Segment Start: GIVEN DATA

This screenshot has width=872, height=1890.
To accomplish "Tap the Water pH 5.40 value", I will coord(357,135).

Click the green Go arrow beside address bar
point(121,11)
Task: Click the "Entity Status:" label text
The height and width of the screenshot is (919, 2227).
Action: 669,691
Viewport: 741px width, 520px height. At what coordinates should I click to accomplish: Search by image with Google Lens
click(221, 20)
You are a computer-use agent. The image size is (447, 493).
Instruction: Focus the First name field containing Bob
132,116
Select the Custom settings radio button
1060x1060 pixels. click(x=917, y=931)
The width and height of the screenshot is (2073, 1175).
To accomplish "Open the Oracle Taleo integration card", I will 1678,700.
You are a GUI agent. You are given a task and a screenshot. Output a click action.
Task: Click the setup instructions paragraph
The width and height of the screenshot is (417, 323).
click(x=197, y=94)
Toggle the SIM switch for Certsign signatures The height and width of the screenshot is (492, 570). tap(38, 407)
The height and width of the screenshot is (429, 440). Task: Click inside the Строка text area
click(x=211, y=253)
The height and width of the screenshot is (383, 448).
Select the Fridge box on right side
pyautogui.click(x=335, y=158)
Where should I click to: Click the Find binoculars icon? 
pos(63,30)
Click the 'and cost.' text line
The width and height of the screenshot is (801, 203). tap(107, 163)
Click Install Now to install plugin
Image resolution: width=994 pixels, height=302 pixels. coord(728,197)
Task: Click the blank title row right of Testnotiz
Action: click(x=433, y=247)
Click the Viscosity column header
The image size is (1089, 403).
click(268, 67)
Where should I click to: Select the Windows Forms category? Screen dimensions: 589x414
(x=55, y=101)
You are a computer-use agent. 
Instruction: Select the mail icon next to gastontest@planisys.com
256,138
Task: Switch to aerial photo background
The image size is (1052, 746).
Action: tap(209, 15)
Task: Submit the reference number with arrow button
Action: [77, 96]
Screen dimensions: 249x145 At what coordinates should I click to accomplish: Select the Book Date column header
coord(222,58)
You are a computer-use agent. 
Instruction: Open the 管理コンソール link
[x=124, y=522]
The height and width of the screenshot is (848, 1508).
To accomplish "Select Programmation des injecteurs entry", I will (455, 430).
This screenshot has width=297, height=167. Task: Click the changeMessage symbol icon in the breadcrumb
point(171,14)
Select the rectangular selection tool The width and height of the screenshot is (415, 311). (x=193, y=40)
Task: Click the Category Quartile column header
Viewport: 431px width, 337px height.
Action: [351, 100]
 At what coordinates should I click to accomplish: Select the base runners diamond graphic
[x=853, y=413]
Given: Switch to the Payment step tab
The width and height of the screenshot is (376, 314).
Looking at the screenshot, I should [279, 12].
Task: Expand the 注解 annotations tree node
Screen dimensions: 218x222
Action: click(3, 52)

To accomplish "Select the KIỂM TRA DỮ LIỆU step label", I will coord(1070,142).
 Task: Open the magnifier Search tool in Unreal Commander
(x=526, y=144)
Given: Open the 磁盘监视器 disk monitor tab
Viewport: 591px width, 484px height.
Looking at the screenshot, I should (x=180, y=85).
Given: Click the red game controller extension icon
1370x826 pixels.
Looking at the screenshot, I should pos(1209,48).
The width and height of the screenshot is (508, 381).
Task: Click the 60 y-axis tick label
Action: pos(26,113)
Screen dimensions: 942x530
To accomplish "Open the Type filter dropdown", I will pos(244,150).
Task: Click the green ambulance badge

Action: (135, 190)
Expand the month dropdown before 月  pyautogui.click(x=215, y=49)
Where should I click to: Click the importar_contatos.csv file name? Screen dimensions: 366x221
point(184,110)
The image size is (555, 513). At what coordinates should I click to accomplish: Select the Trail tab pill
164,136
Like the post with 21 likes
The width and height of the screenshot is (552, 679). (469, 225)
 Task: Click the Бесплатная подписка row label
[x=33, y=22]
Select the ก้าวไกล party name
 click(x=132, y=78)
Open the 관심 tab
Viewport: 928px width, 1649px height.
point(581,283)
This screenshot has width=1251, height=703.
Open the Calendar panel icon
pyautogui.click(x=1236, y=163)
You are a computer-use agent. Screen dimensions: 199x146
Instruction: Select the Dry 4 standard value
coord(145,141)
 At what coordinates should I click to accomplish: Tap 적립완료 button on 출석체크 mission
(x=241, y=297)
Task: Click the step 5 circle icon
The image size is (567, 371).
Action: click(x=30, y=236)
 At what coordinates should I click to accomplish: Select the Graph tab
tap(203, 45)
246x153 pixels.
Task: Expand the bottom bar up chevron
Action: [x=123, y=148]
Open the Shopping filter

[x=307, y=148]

Segment End: GIVEN DATA

The word "agent" may appear in several lines of the data; count those lines and give only the number.

• **ANSWER BELOW**: 5